# EXERCISE GOAL
All records shown below should be given again, character for character.

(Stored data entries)

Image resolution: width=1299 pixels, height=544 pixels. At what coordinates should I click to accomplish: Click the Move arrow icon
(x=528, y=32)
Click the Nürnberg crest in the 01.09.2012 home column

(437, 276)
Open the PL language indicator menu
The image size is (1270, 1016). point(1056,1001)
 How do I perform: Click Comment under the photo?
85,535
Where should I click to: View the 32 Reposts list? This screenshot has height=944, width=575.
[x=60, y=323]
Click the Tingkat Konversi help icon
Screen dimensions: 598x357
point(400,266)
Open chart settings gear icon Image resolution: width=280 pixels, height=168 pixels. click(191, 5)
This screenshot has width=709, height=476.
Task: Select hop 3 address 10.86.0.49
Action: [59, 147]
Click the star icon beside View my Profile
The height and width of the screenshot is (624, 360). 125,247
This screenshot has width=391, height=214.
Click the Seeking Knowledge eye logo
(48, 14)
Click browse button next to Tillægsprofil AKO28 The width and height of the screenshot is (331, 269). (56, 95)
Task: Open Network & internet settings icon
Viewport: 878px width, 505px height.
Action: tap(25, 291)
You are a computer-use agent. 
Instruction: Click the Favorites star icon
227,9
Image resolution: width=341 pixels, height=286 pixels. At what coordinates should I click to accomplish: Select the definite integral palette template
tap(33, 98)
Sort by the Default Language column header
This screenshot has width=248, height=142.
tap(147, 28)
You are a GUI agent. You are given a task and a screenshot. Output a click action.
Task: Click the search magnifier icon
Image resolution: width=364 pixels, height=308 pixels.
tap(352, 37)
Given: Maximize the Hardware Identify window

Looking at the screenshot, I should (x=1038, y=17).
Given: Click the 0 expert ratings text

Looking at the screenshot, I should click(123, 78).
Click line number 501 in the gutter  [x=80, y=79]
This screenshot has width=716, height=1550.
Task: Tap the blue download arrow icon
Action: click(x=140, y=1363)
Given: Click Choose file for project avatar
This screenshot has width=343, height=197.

# OUTPUT BELOW
Image resolution: width=1299 pixels, height=544 pixels. At what coordinates should I click to accomplish: Click the Move arrow icon
(x=528, y=32)
Click the Nürnberg crest in the 01.09.2012 home column

(437, 276)
Open the PL language indicator menu
The image size is (1270, 1016). point(1056,1001)
 How do I perform: Click Comment under the photo?
85,535
Where should I click to: View the 32 Reposts list? This screenshot has height=944, width=575.
[x=60, y=323]
Click the Tingkat Konversi help icon
Screen dimensions: 598x357
point(400,266)
Open chart settings gear icon Image resolution: width=280 pixels, height=168 pixels. click(191, 5)
This screenshot has width=709, height=476.
Task: Select hop 3 address 10.86.0.49
Action: [59, 147]
Click the star icon beside View my Profile
The height and width of the screenshot is (624, 360). 125,247
This screenshot has width=391, height=214.
Click the Seeking Knowledge eye logo
(48, 14)
Click browse button next to Tillægsprofil AKO28 The width and height of the screenshot is (331, 269). (56, 95)
Task: Open Network & internet settings icon
Viewport: 878px width, 505px height.
Action: tap(25, 291)
You are a computer-use agent. 
Instruction: Click the Favorites star icon
227,9
Image resolution: width=341 pixels, height=286 pixels. At what coordinates should I click to accomplish: Select the definite integral palette template
tap(33, 98)
Sort by the Default Language column header
This screenshot has width=248, height=142.
tap(147, 28)
You are a GUI agent. You are given a task and a screenshot. Output a click action.
Task: Click the search magnifier icon
Image resolution: width=364 pixels, height=308 pixels.
tap(352, 37)
Given: Maximize the Hardware Identify window

Looking at the screenshot, I should (x=1038, y=17).
Given: Click the 0 expert ratings text

Looking at the screenshot, I should click(123, 78).
Click line number 501 in the gutter  [x=80, y=79]
This screenshot has width=716, height=1550.
Task: Tap the blue download arrow icon
Action: click(x=140, y=1363)
Given: Click Choose file for project avatar
This screenshot has width=343, height=197.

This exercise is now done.